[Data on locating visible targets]
☆ ☆ ☆ ☆ ☆ ☆ ☆

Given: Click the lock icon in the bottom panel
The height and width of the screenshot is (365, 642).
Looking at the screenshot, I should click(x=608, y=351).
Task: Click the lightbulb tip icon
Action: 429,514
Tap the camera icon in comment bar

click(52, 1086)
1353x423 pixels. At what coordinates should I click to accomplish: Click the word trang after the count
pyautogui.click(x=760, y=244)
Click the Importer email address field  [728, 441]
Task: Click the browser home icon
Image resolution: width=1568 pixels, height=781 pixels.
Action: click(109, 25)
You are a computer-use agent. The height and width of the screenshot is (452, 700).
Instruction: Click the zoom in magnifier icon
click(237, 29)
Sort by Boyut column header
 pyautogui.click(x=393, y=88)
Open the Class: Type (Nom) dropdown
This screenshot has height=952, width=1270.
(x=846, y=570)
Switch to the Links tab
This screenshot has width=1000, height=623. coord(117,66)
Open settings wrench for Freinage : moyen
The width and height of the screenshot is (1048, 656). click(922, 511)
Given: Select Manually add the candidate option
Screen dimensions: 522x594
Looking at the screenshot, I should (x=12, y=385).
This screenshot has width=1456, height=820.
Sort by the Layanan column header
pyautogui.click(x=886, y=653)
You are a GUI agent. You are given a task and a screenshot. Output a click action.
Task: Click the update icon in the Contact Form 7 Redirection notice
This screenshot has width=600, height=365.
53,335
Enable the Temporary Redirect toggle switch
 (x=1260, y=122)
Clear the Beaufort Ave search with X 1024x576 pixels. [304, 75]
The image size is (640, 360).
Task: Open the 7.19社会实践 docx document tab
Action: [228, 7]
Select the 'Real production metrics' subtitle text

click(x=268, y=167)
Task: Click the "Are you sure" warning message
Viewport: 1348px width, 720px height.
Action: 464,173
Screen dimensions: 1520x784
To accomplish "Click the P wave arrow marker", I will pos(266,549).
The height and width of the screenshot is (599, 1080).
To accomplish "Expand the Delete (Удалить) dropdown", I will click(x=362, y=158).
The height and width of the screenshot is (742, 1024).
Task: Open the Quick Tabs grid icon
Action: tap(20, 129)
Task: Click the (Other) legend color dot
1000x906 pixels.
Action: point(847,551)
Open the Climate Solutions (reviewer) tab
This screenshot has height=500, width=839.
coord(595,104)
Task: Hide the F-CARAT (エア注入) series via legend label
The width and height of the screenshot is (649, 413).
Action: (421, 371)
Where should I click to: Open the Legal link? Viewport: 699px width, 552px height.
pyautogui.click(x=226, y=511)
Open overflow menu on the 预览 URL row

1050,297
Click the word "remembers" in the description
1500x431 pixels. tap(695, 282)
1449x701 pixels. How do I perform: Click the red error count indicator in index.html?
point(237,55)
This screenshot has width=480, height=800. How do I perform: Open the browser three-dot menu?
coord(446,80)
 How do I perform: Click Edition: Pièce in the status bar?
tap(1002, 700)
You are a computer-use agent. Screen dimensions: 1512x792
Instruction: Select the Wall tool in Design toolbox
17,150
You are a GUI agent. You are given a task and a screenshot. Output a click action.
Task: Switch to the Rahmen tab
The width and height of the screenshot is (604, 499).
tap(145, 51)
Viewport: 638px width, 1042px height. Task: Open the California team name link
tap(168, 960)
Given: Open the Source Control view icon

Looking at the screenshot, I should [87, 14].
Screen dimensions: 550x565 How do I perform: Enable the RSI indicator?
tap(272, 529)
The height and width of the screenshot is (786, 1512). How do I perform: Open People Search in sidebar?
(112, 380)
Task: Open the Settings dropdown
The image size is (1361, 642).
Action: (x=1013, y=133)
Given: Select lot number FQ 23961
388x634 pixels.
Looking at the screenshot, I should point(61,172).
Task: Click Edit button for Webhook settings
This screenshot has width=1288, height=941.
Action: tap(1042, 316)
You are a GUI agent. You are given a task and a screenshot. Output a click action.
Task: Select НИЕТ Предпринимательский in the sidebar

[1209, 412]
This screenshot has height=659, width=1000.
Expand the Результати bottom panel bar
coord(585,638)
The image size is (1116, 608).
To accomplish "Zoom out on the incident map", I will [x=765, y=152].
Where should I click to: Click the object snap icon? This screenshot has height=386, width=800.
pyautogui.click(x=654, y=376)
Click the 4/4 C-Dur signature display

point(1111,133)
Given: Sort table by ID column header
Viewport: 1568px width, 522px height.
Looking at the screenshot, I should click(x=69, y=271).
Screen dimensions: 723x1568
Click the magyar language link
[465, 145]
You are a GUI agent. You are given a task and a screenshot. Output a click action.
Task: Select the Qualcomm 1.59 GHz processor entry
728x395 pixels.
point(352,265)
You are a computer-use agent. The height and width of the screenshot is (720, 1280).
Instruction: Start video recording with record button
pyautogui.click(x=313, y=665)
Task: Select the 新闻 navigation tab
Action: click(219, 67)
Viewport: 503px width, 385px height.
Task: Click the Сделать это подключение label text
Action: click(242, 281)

☆ ☆ ☆ ☆ ☆ ☆ ☆

■ Exercise brief ■
Can you write out all the lines above again, replacing "column header" with "column heading" wherever it occurs and changing nothing else?

■ Final answer ■
Given: Click the lock icon in the bottom panel
The height and width of the screenshot is (365, 642).
Looking at the screenshot, I should click(x=608, y=351).
Task: Click the lightbulb tip icon
Action: 429,514
Tap the camera icon in comment bar

click(52, 1086)
1353x423 pixels. At what coordinates should I click to accomplish: Click the word trang after the count
pyautogui.click(x=760, y=244)
Click the Importer email address field  [728, 441]
Task: Click the browser home icon
Image resolution: width=1568 pixels, height=781 pixels.
Action: click(109, 25)
You are a computer-use agent. The height and width of the screenshot is (452, 700).
Instruction: Click the zoom in magnifier icon
click(237, 29)
Sort by Boyut column heading
 pyautogui.click(x=393, y=88)
Open the Class: Type (Nom) dropdown
This screenshot has height=952, width=1270.
(x=846, y=570)
Switch to the Links tab
This screenshot has width=1000, height=623. coord(117,66)
Open settings wrench for Freinage : moyen
The width and height of the screenshot is (1048, 656). click(922, 511)
Given: Select Manually add the candidate option
Screen dimensions: 522x594
Looking at the screenshot, I should (x=12, y=385).
This screenshot has width=1456, height=820.
Sort by the Layanan column heading
pyautogui.click(x=886, y=653)
You are a GUI agent. You are given a task and a screenshot. Output a click action.
Task: Click the update icon in the Contact Form 7 Redirection notice
This screenshot has width=600, height=365.
53,335
Enable the Temporary Redirect toggle switch
 (x=1260, y=122)
Clear the Beaufort Ave search with X 1024x576 pixels. [304, 75]
The image size is (640, 360).
Task: Open the 7.19社会实践 docx document tab
Action: [228, 7]
Select the 'Real production metrics' subtitle text

click(x=268, y=167)
Task: Click the "Are you sure" warning message
Viewport: 1348px width, 720px height.
Action: 464,173
Screen dimensions: 1520x784
To accomplish "Click the P wave arrow marker", I will pos(266,549).
The height and width of the screenshot is (599, 1080).
To accomplish "Expand the Delete (Удалить) dropdown", I will click(x=362, y=158).
The height and width of the screenshot is (742, 1024).
Task: Open the Quick Tabs grid icon
Action: tap(20, 129)
Task: Click the (Other) legend color dot
1000x906 pixels.
Action: point(847,551)
Open the Climate Solutions (reviewer) tab
This screenshot has height=500, width=839.
coord(595,104)
Task: Hide the F-CARAT (エア注入) series via legend label
The width and height of the screenshot is (649, 413).
Action: (421, 371)
Where should I click to: Open the Legal link? Viewport: 699px width, 552px height.
pyautogui.click(x=226, y=511)
Open overflow menu on the 预览 URL row

1050,297
Click the word "remembers" in the description
1500x431 pixels. tap(695, 282)
1449x701 pixels. How do I perform: Click the red error count indicator in index.html?
point(237,55)
This screenshot has width=480, height=800. How do I perform: Open the browser three-dot menu?
coord(446,80)
 How do I perform: Click Edition: Pièce in the status bar?
tap(1002, 700)
You are a computer-use agent. Screen dimensions: 1512x792
Instruction: Select the Wall tool in Design toolbox
17,150
You are a GUI agent. You are given a task and a screenshot. Output a click action.
Task: Switch to the Rahmen tab
The width and height of the screenshot is (604, 499).
tap(145, 51)
Viewport: 638px width, 1042px height. Task: Open the California team name link
tap(168, 960)
Given: Open the Source Control view icon

Looking at the screenshot, I should [87, 14].
Screen dimensions: 550x565 How do I perform: Enable the RSI indicator?
tap(272, 529)
The height and width of the screenshot is (786, 1512). How do I perform: Open People Search in sidebar?
(112, 380)
Task: Open the Settings dropdown
The image size is (1361, 642).
Action: (x=1013, y=133)
Given: Select lot number FQ 23961
388x634 pixels.
Looking at the screenshot, I should point(61,172).
Task: Click Edit button for Webhook settings
This screenshot has width=1288, height=941.
Action: tap(1042, 316)
You are a GUI agent. You are given a task and a screenshot. Output a click action.
Task: Select НИЕТ Предпринимательский in the sidebar

[1209, 412]
This screenshot has height=659, width=1000.
Expand the Результати bottom panel bar
coord(585,638)
The image size is (1116, 608).
To accomplish "Zoom out on the incident map", I will [x=765, y=152].
Where should I click to: Click the object snap icon? This screenshot has height=386, width=800.
pyautogui.click(x=654, y=376)
Click the 4/4 C-Dur signature display

point(1111,133)
Given: Sort table by ID column heading
Viewport: 1568px width, 522px height.
Looking at the screenshot, I should click(x=69, y=271).
Screen dimensions: 723x1568
Click the magyar language link
[465, 145]
You are a GUI agent. You are given a task and a screenshot. Output a click action.
Task: Select the Qualcomm 1.59 GHz processor entry
728x395 pixels.
point(352,265)
You are a computer-use agent. The height and width of the screenshot is (720, 1280).
Instruction: Start video recording with record button
pyautogui.click(x=313, y=665)
Task: Select the 新闻 navigation tab
Action: click(219, 67)
Viewport: 503px width, 385px height.
Task: Click the Сделать это подключение label text
Action: click(242, 281)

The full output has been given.